Exercise objective
Repeat each of the following lines word for word, without the pictures.

┄┄┄┄┄┄┄┄┄┄┄┄┄┄┄┄┄┄┄┄

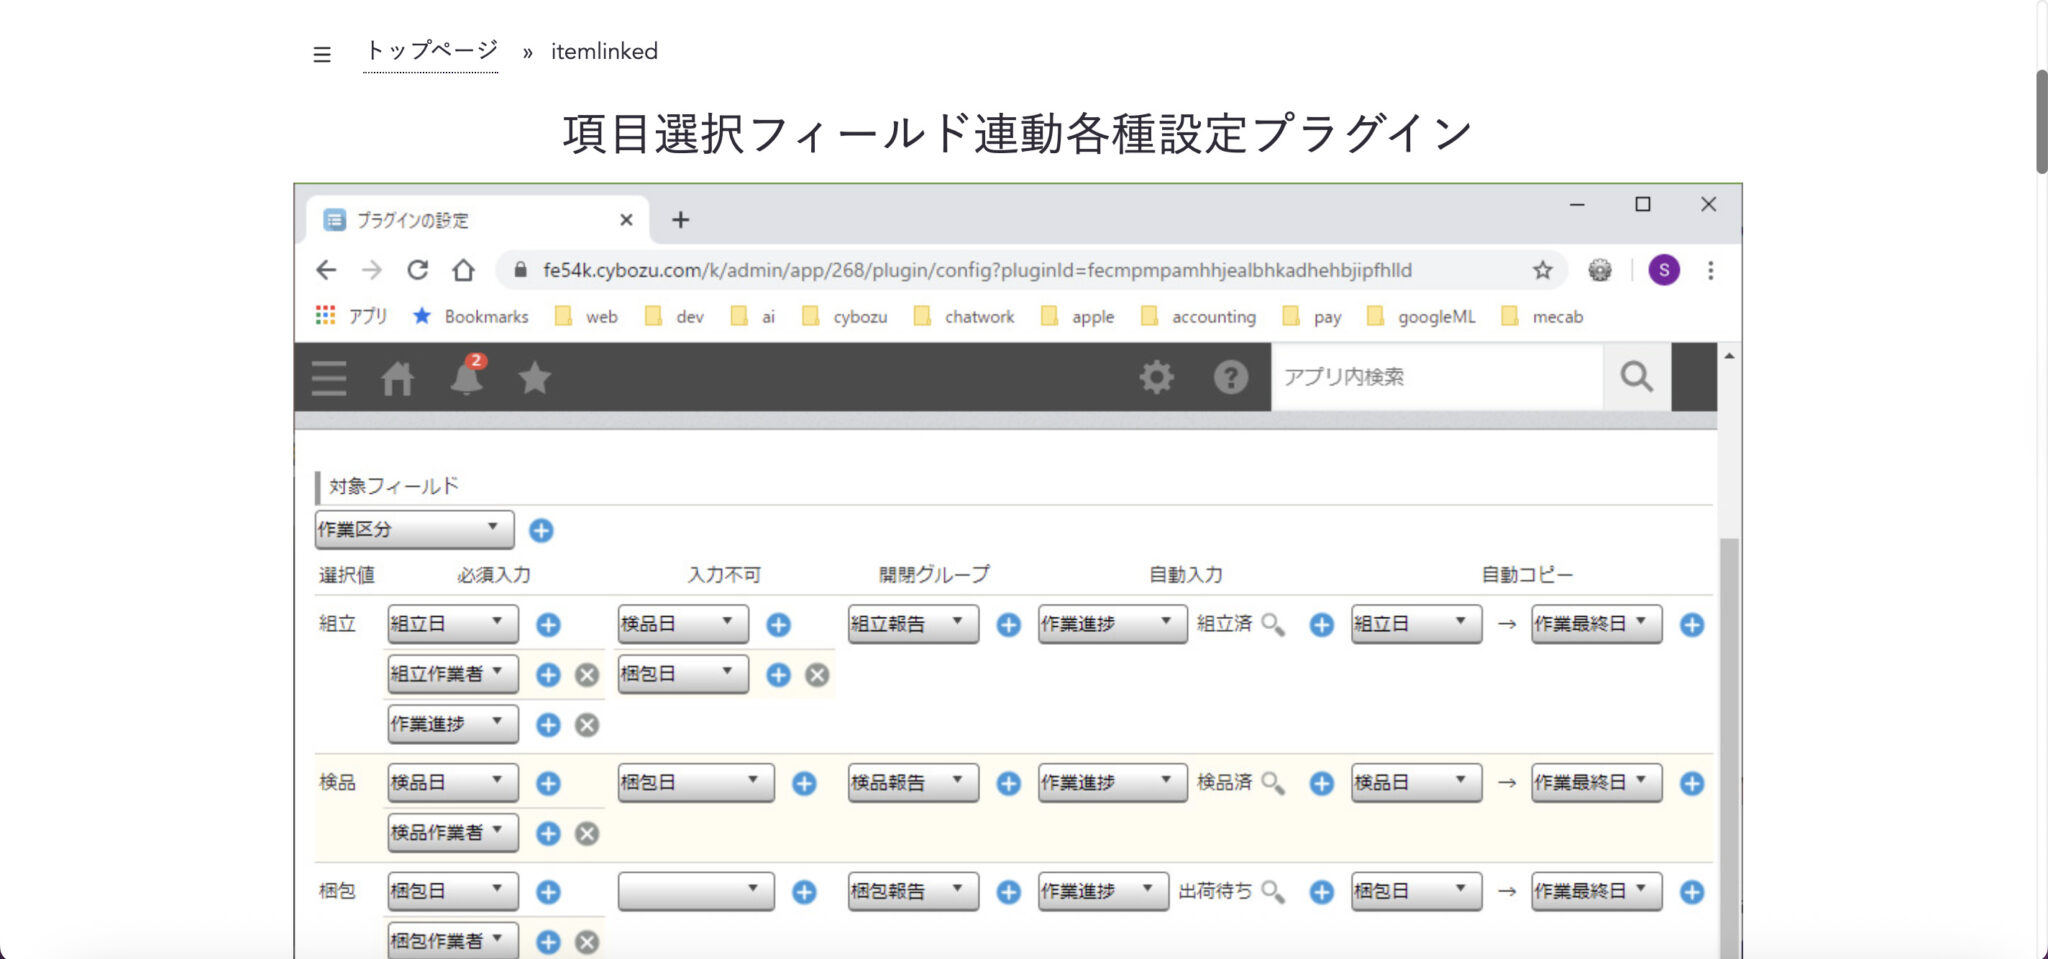Reload the page in Chrome
The image size is (2048, 959).
coord(418,270)
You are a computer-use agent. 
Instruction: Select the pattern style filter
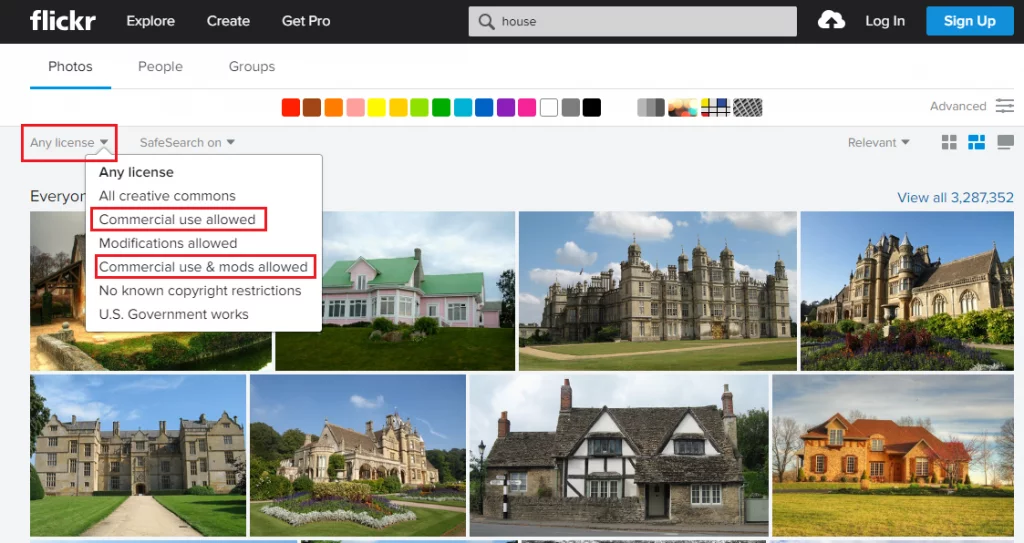pos(748,107)
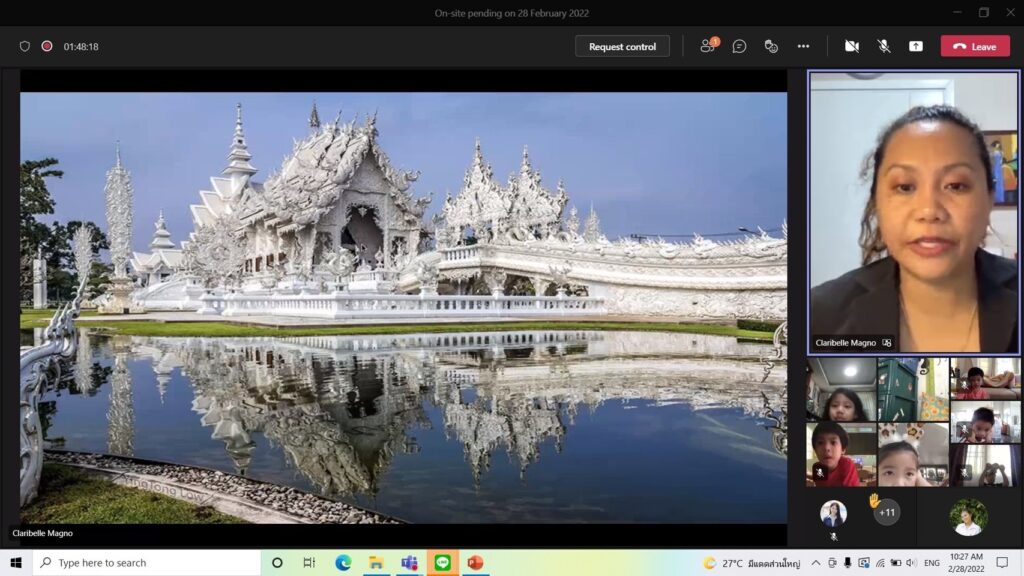The image size is (1024, 576).
Task: Click the share content icon
Action: pyautogui.click(x=915, y=46)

┄┄┄┄┄┄┄┄┄┄┄┄┄┄┄┄┄┄┄┄

Written answer
Reload the page in Chrome
The image size is (2048, 959).
coord(418,270)
You are a computer-use agent. 
Instruction: Select the pattern style filter
pos(748,107)
The image size is (1024, 576).
Task: Click the share content icon
Action: pyautogui.click(x=915, y=46)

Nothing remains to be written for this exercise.